Tuesday 10.27.15// Constantly Varied Continued
In yesterday's post, I discussed the 'hopper model' of fitness. And when we think of the hopper, people usually then ask or assume, "so the programming is all random right?"
No, it's not random. Far from it.
Programming with a hopper or a dart board would actually serve as a good test of fitness from time to time, but inevitably we would miss some important pieces.
I think a cool thing about constantly varying the routine is that it naturally supports intensity, which is another vital piece of the equation. If on one day we program something long and very squatty, if we were to program something too similar the next day, those muscle groups or movement patterns may very well be too spent to re-visit without giving them much time to recover. And while programming a similar long and squatty workout on back to back days could be beneficial, we prefer to program something with an entirely different stimulus involving more pressing and pulling and a shorter time domain so you can go just as hard. This is also why our heavy days are spread apart by 3 or 4 workouts. You can recover from one stimulus and work another.
In the world of Programmers and Trainers we all incorporate our own interpretation of Constantly Varied.
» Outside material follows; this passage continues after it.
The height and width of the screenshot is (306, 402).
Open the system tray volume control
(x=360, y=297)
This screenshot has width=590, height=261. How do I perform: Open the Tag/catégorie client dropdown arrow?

Some gyms follow a stellar model of constantly varied in their Metabolic Conditioning, but also follow periodized strength specific programs. We take a little pride (which is stupid because it's just really geeky/ programming nerds are just buffer versions of star-wars geeks) in programming Old School CrossFit. So far, ya'll are getting stronger and fitter across the 10 domains on the OG CrossFit Prescription, so for now we'll keep it going. Once we hit some plateaus, we'll reconsider.